The AVP had conflicts with the sport's international governing body, the Fédération Internationale de Volleyball (FIVB), in the 1980s and 1990s over regulations and sponsorship.[6] This culminated in an initial boycott of FIVB Olympic qualification events by the top American players in the lead up to beach volleyball's Olympic debut at the 1996 Summer Olympics. The boycott ended in mid-1995 after an agreement between both parties was reached.[7]

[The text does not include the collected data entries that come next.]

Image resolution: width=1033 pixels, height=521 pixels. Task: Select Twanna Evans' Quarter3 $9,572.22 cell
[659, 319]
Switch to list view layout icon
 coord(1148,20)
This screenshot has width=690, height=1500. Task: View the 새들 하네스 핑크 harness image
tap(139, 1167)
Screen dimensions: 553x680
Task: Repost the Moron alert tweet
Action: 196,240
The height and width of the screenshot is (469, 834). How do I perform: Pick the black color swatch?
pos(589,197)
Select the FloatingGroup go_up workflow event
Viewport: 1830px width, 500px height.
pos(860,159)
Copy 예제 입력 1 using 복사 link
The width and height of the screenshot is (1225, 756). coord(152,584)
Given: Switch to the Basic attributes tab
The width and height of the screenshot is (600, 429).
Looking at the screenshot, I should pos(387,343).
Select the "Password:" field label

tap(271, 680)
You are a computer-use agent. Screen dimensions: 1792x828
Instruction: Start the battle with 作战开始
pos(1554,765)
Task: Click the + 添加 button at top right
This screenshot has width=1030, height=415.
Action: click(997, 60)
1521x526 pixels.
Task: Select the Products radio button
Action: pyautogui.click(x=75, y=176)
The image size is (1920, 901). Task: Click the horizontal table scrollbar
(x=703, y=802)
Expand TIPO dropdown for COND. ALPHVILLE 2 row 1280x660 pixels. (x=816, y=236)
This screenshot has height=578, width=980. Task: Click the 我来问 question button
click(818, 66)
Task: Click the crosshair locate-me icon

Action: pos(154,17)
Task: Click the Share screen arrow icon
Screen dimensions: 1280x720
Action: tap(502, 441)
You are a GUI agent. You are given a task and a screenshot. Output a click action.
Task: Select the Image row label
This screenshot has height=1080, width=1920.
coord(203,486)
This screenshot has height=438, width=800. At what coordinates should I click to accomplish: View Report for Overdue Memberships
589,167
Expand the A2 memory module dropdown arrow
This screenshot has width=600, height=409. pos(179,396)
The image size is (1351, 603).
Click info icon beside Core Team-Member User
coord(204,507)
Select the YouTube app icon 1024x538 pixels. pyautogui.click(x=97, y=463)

1998–2010: Bankruptcies and restructuringEdit

A men's match at the 2017 Austin Open

By 1997, sponsors started to withdraw due to the mounting financial problems and mismanagement in the AVP. In 1998, the AVP filed for bankruptcy and new management restructured the AVP from a players union to a for-profit privately owned company. The tour was bought out of bankruptcy the following year by Major League Volleyball and twelve events were held with a total prize money of US$1 million. In 2001, the tour was bought by Leonard Armato and his company Management Plus. The new tour combined the men's and women's professional tours.[5] The tour also adopted the FIVB's smaller court size and rally scoring system, which upset many of the tour's players at the time.[8][9]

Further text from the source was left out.